# SELECTED PASSAGE
--------------------------------

Speaking to the Broadcasting Press Guild yesterday, BBC Chief Content Officer Charlotte Moore revealed a range of new content, while calling for more escapist drama, against a backdrop of continuing budget cuts at the BBC.
“We get a lot of thrillers,” says Moore, about BBC Director of Drama Lindsay Salt’s in-tray. “We don’t get enough stories coming from a different angle….Something a bit more escapist would be good.”
Referring to “a change of tone,” Moore pointed to recently released romantic comedy feature film Rye Lane, filmed in South London and made by DJ Films and Turnover Films, in partnership with the BFI and BBC Film, which is headed up by Eva Yates.
With Steven Knight’s new adaptation of Great Expectations taking a dark approach to the Dickens’ masterpiece, Moore revealed that the BBC’s drama pipeline includes TV’s first ever adaptation of William Golding’s survival-of-the-fittest novel Lord of the Flies, with screenplay by Jack Thorne. She also announced a further adaptation of Liz Jensen novel, The Rapture, which blends wit with danger and surfaces issues around climate change. While Two Cities TV has been recommissioned for Belfast drama Blue Lights.

--------------------------------

# INFORMATION SHOWN
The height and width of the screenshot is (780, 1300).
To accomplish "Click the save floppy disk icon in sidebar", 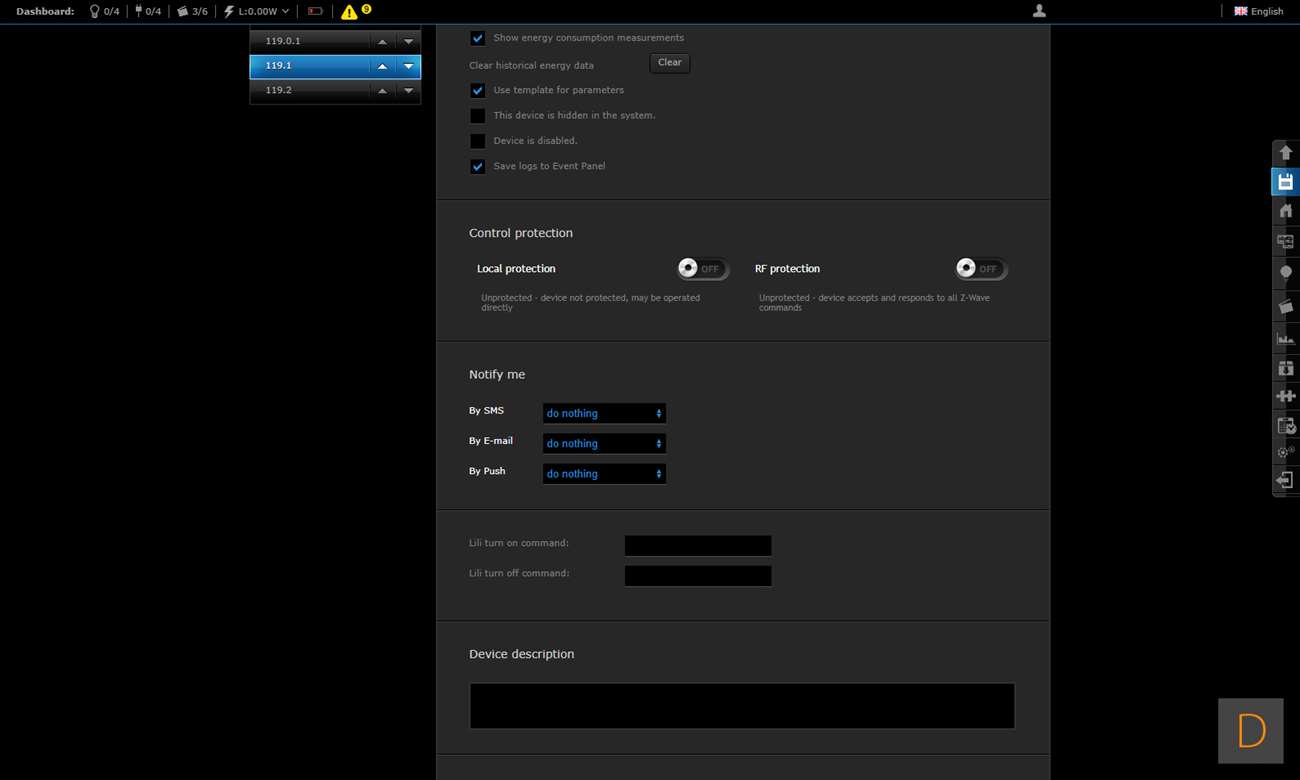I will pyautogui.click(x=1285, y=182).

--------------------------------

# TASK LIST
- 1) Write out the report on the BBC's drama plans word for word, from "Speaking to the" up to and including "at the BBC.".
- 2) Summarize the report on the BBC's drama plans in two sentences.
- 3) Continue the report on the BBC's drama plans from the point where it stops.
The material has nothing to do with what is asked here.

# ANSWERS BELOW
- 1)
Speaking to the Broadcasting Press Guild yesterday, BBC Chief Content Officer Charlotte Moore revealed a range of new content, while calling for more escapist drama, against a backdrop of continuing budget cuts at the BBC.

- 2) Amid continuing budget cuts, BBC Chief Content Officer Charlotte Moore told the Broadcasting Press Guild that the BBC gets a lot of thrillers and would welcome more escapist drama, pointing to the romantic comedy Rye Lane as a change of tone. She announced TV's first adaptation of Lord of the Flies, with a screenplay by Jack Thorne, and an adaptation of Liz Jensen's The Rapture, and said Belfast drama Blue Lights has been recommissioned.

- 3)
Talking about BBC and NBCU hit format Traitors, produced by Studio Lambert and based on a Dutch format, Moore said it was “putting a spring in everyone’s step.” Formats seem flavour of the moment, with the reboot of both Gladiators and Survivor coming soon on the BBC and Traitors being followed by another BBC/ NBCU co-commission, with Belgian format Destination X.
In line with the recently published BBC annual plan, which showed an annual reduction of 1,000 hours in content commissions, Moore warned, “no area is immune from cuts.” But she under-scored that the BBC is still the number one broadcaster in the UK in terms of market share and has the power to unite the country, citing next month’s Eurovision and Coronation coverage.
Alongside the announcement of new drama yesterday, the BBC also unveiled a 72 Films box-set on Shakespeare, to celebrate the 400th anniversary of the First Folio, and the next Brian Cox vehicle – Professor Brian Cox – Solar System (w/t) – from BBC Studios Science Unit. It has also revealed two upcoming hour-long specials: Tommy Goes to Hollywood (w/t), made by BBC Studios Documentary Unit with actor Tommy Jessop, who has Downs Syndrome and his brother; Hamza’s Birds of Prey, with Strictly Come Dancing winner Hamza Yassin, is made by Silverback Films.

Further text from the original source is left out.